[Intel-gfx] [PATCH v2 1/3] drm/i915/ilk-glk: Fix link training on links with LTTPRs

Lyude Paul lyude at redhat.com
Fri Mar 19 20:44:26 UTC 2021


On Fri, 2021-03-19 at 19:29 +0200, Imre Deak wrote:
> On Fri, Mar 19, 2021 at 01:25:08PM -0400, Lyude Paul wrote:
> > On Fri, 2021-03-19 at 01:17 +0200, Imre Deak wrote:
> > > On Fri, Mar 19, 2021 at 12:04:54AM +0200, Almahallawy, Khaled wrote:
> > > > On Thu, 2021-03-18 at 20:06 +0200, Imre Deak wrote:
> > > > > On Thu, Mar 18, 2021 at 07:49:13PM +0200, Imre Deak wrote:
> > > > > > On Thu, Mar 18, 2021 at 07:33:20PM +0200, Ville Syrjälä wrote:
> > > > > > > On Wed, Mar 17, 2021 at 08:48:59PM +0200, Imre Deak wrote:
> > > > > > > > The spec requires to use at least 3.2ms for the AUX timeout
> > > > > > > > period if
> > > > > > > > there are LT-tunable PHY Repeaters on the link (2.11.2). An
> > > > > > > > upcoming
> > > > > > > > spec update makes this more specific, by requiring a 3.2ms
> > > > > > > > minimum
> > > > > > > > timeout period for the LTTPR detection reading the 0xF0000-
> > > > > > > > 0xF0007
> > > > > > > > range (3.6.5.1).
> > > > > > > 
> > > > > > > I'm pondering if we could reduce the timeout after having
> > > > > > > determined
> > > > > > > wherther LTTPRs are present or not? But maybe that wouldn't
> > > > > > > really speed
> > > > > > > up anything since we can't reduce the timeout until after
> > > > > > > detecting
> > > > > > > *something*. And once there is something there we shouldn't
> > > > > > > really get
> > > > > > > any more timeouts I guess. So probably a totally stupid idea.
> > > > > > 
> > > > > > Right, if something is connected it would take anyway as much time
> > > > > > as it
> > > > > > takes for the sink to reply whether or not we decreased the
> > > > > > timeout.
> > > > > > 
> > > > > > However if nothing is connected, we have the excessive timeout
> > > > > > Khaled
> > > > > > already noticed (160 * 4ms = 6.4 sec on ICL+).
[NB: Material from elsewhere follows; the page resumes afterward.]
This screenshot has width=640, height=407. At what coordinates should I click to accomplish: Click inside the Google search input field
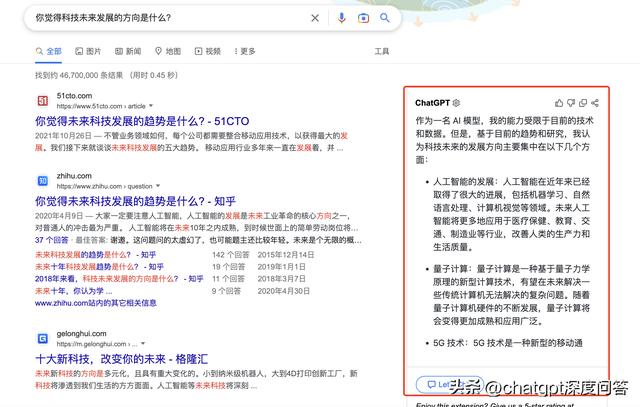point(160,18)
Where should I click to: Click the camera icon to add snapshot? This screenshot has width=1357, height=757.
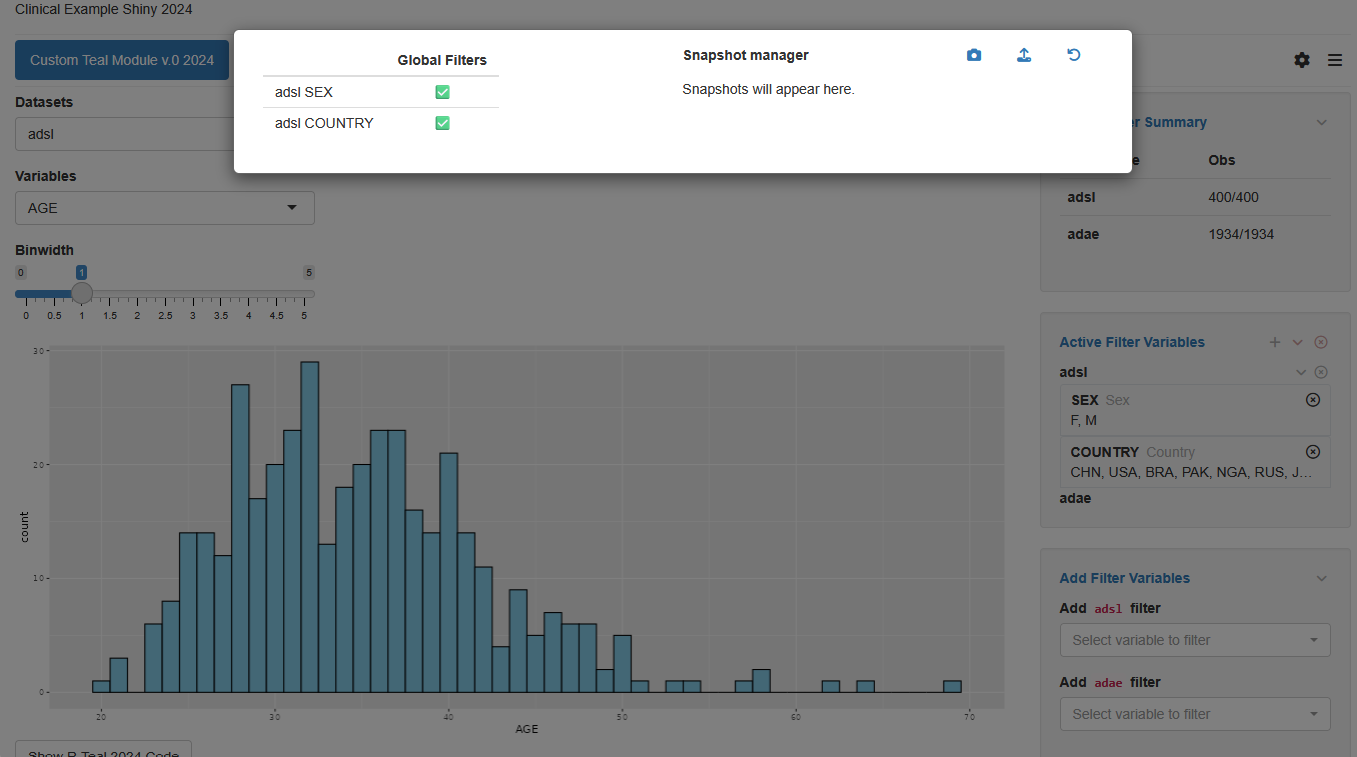pos(974,55)
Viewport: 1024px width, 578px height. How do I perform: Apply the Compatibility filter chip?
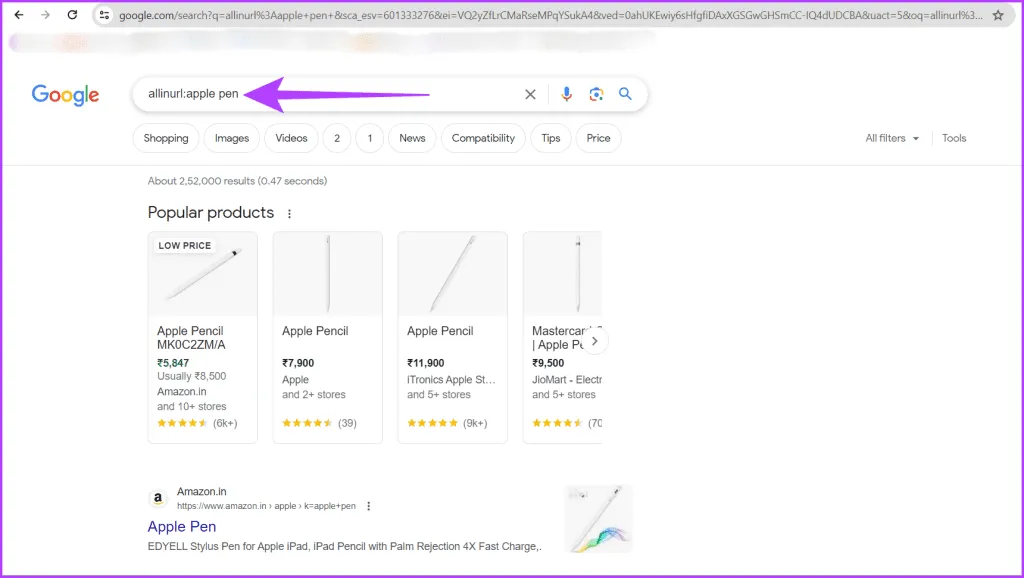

I think to improve
> > > > > > that
> > > > > > we could scale the total number of retries by making it
> > > > > > total_timeout/platform_specific_timeout (letting total_timeout=2sec
> > > > > > for
> > > > > > instance) or just changing the drm retry logic to be time based
> > > > > > instead
> > > > > > of the number of retries we use atm.
> > > > > 
> > > > > Doh, reducing simply the HW timeouts would be enough to fix this.
> > > > 
> > > > What about Lyude's suggestion (
> > > > https://patchwork.freedesktop.org/patch/420369/#comment_756572)
> > > > to drop the retries in intel_dp_aux_xfer()
> > > > /* Must try at least 3 times according to DP spec */
> > > > for (try = 0; try < 5; try++) {
> > > > 
> > > > And use only the retries in drm_dpcd_access?
> > > 
> > > I think it would work if we can make the retries configurable and set it
> > > to
> > >         retries = total_timeout / platform_specific_timeout_per_retry
> > > 
> > > where total_timeout would be something reasonable like 1 sec.
> > 
> > I actually think I'm more open to the idea of configurable retries after
> > learning that apparently this is a thing that the i2c subsystem does - so
> > there's more precedence for it in the rest of the kernel than I originally
> > thought.
> > 
> > I'm still curious if we need these extra retries in here though - there seems
> > to
> > be one set of retries that is actually platform specific, and then just a
> > random
> > set of 5 retries that don't seem to have anything to do with platform specific
> > behavior - so I think it'd still be worth giving a shot at getting rid of that
> 
> The platform specific part of the timeout is the one desctibed in the
> maximum timeout values comments.

You mean the

		/* Must try at least 3 times according to DP spec */
		for (try = 0; try < 5; try++) {

bit? I thought that wasn't related to platform specific retries at all, since
the code in that loop seems to only reference parts of the DP spec, and that the

	while ((aux_clock_divider = intel_dp->get_aux_clock_divider(intel_dp, clock++))) {

Loop was the portion that was platform specific, since it prompts the driver to
retry the transaction with different aux clock divider rates depending on the
platform in use. Feel free to correct me if I'm wrong though.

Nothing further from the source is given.